**Assigned task**
Reproduce exactly the line containing "Image resolution: width=1568" and each line after it until the listing ends, leaving pictures out.
===== Given data
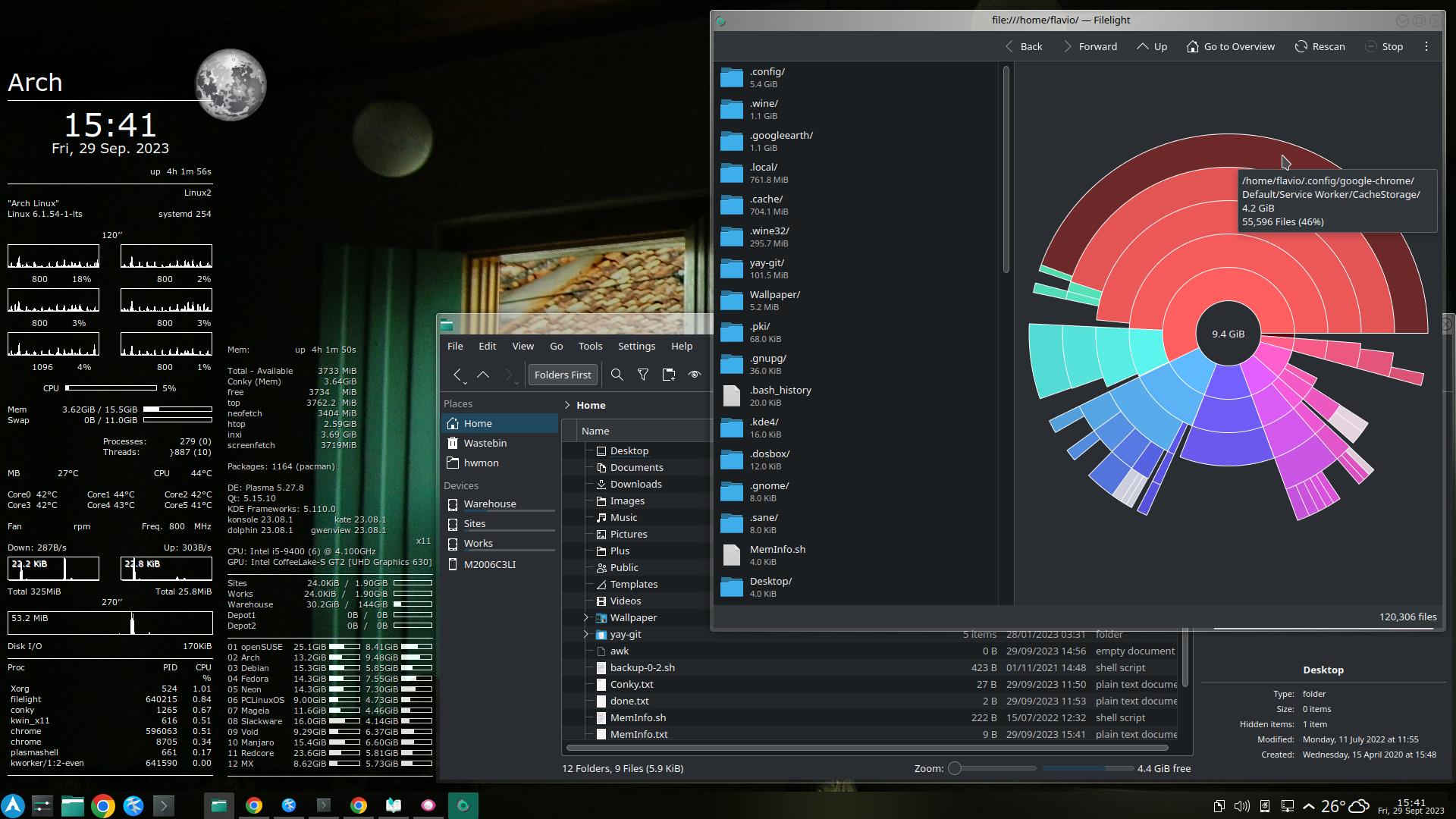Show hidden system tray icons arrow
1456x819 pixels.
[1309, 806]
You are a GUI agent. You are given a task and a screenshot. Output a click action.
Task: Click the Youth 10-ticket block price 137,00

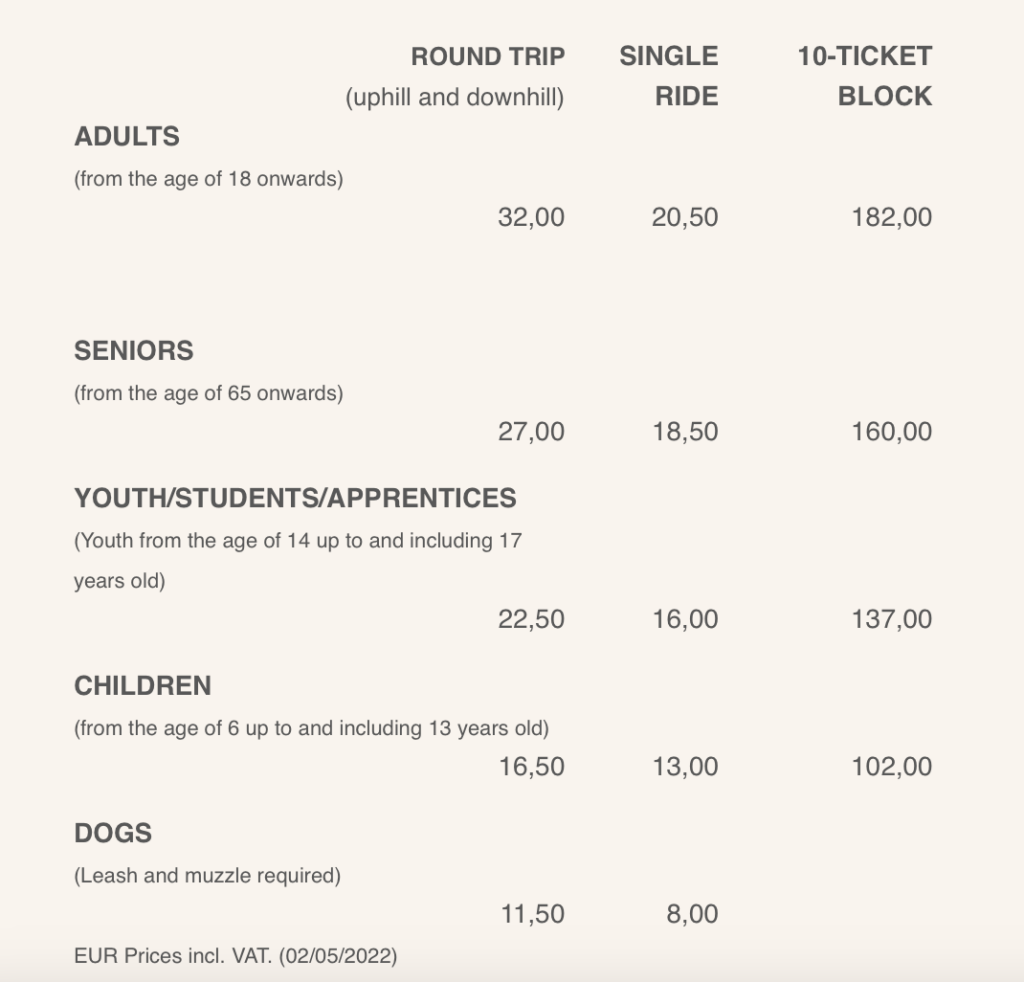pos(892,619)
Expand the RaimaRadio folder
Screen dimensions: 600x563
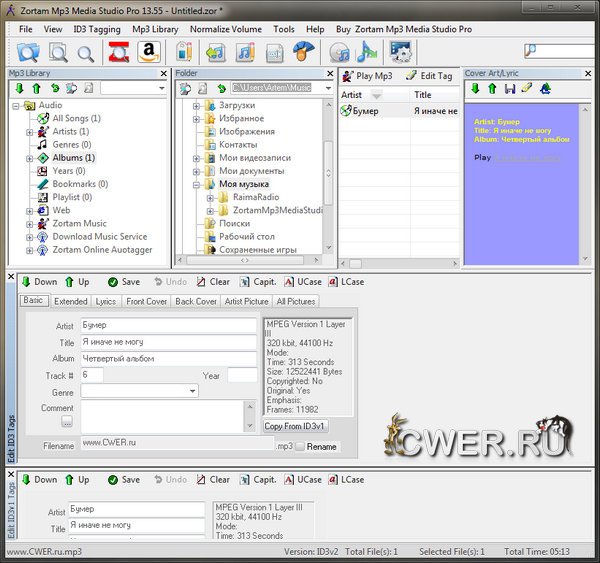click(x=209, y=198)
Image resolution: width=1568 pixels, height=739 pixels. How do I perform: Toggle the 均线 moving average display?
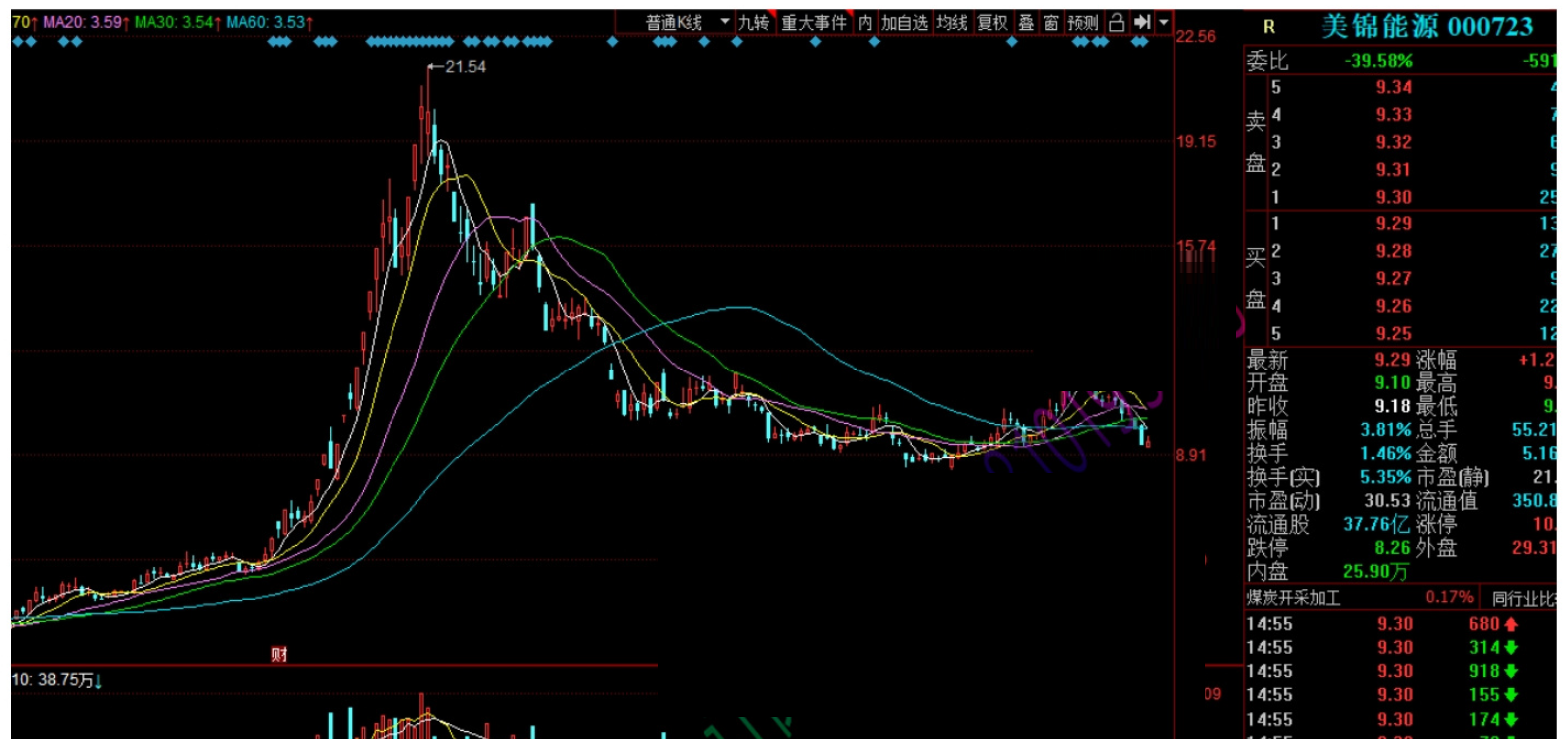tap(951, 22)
==========
**Output below**
Image resolution: width=1568 pixels, height=739 pixels. How do I perform: Toggle the 均线 moving average display?
tap(951, 22)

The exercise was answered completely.